▸ Exercise goal
List each line in the rows below that contains the word "This".

▸ Records for processing
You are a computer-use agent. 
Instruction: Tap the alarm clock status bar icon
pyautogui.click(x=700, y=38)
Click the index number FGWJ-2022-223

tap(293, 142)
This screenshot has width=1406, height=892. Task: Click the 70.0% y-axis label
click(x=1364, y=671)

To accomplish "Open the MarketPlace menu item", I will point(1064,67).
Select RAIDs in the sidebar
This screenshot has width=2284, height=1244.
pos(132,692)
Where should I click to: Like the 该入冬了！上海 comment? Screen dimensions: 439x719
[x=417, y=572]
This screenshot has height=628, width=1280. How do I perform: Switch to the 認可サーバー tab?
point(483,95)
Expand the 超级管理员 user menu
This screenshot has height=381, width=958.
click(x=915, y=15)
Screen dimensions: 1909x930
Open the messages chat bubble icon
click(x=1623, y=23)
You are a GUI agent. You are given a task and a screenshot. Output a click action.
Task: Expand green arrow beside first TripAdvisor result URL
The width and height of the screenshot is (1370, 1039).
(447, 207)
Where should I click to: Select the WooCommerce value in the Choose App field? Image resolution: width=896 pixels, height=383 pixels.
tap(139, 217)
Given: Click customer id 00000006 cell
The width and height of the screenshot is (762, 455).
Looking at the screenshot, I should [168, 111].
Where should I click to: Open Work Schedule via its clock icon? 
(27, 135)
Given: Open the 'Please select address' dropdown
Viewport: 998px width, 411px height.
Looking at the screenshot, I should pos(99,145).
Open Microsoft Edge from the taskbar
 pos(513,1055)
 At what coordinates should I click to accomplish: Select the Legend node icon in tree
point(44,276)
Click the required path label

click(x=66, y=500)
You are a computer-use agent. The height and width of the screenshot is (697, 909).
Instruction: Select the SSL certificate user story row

▸ Written response
This screenshot has width=1406, height=892. Task: Click the 70.0% y-axis label
This screenshot has width=2284, height=1244.
This screenshot has height=628, width=1280. How do I perform: Switch to the 認可サーバー tab?
This screenshot has height=381, width=958.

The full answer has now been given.